DMR: It seems then that the architecture and design and processes are much more important that the actual IT.
Lew Tucker: I’ve always been a believer that architecture matters. You can have great processes and a weak architecture, and it’ll leave you vulnerable to security and reliability issues, among others. It always comes down to architecture. One of the advantages of Cloud computing is that it allows you to experiment more quickly with different architectures, because you can quickly bring up 50 virtual servers to explore how you might partition a database in a particular way, run it for a couple hours, and do some tests. When people ask how do I get started, I keep saying, “Just try it.” The cost of doing your own experiments is so low there just isn't much reason not to. If you’re just looking at the equipment costs, if I know precisely the demand, and it never changes, it’s almost always cheaper for me to buy it myself. But we’re forgetting the operational costs, and the opportunity costs that you give up because you are spending all this time maintaining your system.

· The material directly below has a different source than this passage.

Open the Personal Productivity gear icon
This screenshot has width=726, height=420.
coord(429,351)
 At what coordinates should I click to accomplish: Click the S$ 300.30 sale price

DMR: Is there something missing where you say, “Gosh, I wish we would have that!”? And who would be a potential provider of that – besides Sun, obviously?
Lew Tucker: I think that we already touched on a number of these things. An agreed-upon standard for Infrastructure-as-a-Service is the big missing element today. Secondly, we are recognizing that security is a major issue and that storage of personal information has associated privacy regulations that may differ for each country. Knowing where storage is physically located therefore becomes important. This may require us to always associate location metadata with each stored record. On the enterprise side, companies are looking for better Service Level Agreements and I expect to see competition between the different service providers around what kind of SLAs they will offer.
DMR: Very interesting. What’s one of the exciting applications or technologies you see – one that you can talk about?
Lew Tucker: One area where I expect to see some radical changes is how the use of dynamically created virtual machines will cause us to change the way we design applications. With this new model, we will start to built applications as systems that are in some sense, aware of their own resource utilization, and can take steps to either increase the number of servers in response to increased demand, or decrease their resources to save money. Instead of having to file a trouble ticket with a system operator, saying “Please spin up four more servers for me,” now the application itself can do that provisioning through APIs. Of course, guardrails need to be put into place both internally and with the service provider because you don’t want that application to go and run up a $50 million bill in a week.